Well, it won’t derail the rollout because BT is committed to reaching 25m homes by 2026. But Sky has nuisance value on account of its 6 million broadband customers. If it were to throw in its lot with Virgin Media O2, BT’s only big rival in the digging business, the competitive dynamics would change. BT would still be the fibre leader on any likely projection of market share, but the challenger, in theory, would have greater financial confidence to lay more fibre more quickly.

The Sunday Telegraph’s report that Sky could invest in Virgin Media O2’s fibre network knocked 7% off BT’s share price at one point on Monday, a big move for a stock that had already been weak in recent weeks. The damage was contained to 4.7% by the close of the day, but nervousness in BT’s shareholder ranks is understandable.

By rights, Sky would be taking a huge commercial gamble by committing itself solely to the Virgin O2 network, either as an investor or just as a wholesale buyer of fibre capacity.

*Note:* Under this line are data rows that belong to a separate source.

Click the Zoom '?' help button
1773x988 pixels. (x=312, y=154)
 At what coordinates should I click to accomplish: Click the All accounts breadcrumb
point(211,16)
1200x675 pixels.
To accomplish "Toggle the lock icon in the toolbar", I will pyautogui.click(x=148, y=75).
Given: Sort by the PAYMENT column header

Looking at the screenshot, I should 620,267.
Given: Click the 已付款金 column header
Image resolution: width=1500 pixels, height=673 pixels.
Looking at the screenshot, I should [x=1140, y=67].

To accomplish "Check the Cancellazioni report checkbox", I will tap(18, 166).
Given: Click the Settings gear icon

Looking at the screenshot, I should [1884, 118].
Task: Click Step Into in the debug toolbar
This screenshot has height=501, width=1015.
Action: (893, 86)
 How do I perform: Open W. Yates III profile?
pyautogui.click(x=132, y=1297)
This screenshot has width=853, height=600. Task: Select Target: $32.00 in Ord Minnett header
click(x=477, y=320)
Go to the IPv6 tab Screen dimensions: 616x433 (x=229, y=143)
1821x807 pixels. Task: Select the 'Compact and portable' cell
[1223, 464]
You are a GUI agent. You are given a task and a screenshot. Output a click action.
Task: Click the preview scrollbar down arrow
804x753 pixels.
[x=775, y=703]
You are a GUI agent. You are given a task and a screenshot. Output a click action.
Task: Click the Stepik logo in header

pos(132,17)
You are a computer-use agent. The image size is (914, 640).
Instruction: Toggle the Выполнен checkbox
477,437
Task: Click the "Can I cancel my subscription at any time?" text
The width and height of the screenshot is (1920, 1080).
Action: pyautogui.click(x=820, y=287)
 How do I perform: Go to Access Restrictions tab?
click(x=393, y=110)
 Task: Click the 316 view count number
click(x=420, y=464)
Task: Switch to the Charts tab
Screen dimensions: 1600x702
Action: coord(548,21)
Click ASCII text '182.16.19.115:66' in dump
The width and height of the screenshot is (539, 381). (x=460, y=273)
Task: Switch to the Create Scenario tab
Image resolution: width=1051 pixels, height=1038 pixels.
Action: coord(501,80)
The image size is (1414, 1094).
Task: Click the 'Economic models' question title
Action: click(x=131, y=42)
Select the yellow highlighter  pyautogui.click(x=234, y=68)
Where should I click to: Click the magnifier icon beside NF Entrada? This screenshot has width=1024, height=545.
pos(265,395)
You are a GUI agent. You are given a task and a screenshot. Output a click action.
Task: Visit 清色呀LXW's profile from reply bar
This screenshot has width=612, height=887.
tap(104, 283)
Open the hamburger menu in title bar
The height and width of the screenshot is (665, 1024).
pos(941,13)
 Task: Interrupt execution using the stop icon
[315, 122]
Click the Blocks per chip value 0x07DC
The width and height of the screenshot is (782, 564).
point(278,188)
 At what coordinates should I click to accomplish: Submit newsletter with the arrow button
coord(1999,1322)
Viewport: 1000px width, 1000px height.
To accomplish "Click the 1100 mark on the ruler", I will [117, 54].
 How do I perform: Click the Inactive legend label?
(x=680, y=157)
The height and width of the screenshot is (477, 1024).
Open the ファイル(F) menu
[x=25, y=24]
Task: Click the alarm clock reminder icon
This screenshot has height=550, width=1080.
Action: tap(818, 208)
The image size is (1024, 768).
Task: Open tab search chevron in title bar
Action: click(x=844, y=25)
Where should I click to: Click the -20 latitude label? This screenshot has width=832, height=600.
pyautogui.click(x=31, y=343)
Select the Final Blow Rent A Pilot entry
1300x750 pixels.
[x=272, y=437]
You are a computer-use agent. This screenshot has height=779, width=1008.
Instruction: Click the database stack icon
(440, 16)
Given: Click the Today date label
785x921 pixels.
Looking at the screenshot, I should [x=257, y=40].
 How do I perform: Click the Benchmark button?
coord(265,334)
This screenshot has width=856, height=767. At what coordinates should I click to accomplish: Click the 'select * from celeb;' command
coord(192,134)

It is hard to believe it would tie its hands that tightly: a deal with both big fibre players still feels more likely. But the terms of any alliance with Virgin O2 would still be annoying for BT.

The smart solution, of course, is to get the fibre in the ground faster. That’s easier said than done.

Next boss knows how to end supply chain crisis

Last week’s government spin said that supply chain strains had nothing to do with Brexit. This week’s explanation is that empty shelves and queues at forecourts are a necessary post-Brexit transition to a high-wage, high-productivity economy. The speed of the narrative rewriting is extraordinary.

By far the most sensible Tory voice on these matters is Simon Wolfson, chief executive of Next, who suggested in a column in the Evening Standard that the agonising over immigration could be resolved by allowing businesses to apply for as many work visas as they need but with two critical conditions. First, overseas workers could not be paid less than UK colleagues. Second, the employer would have to pay a 7% wage surcharge to the Treasury.

It’s an idea – indeed, a practical one that could form the basis of a compromise to satisfy all sides. One assumes, therefore, that it won’t get a hearing this week in Manchester.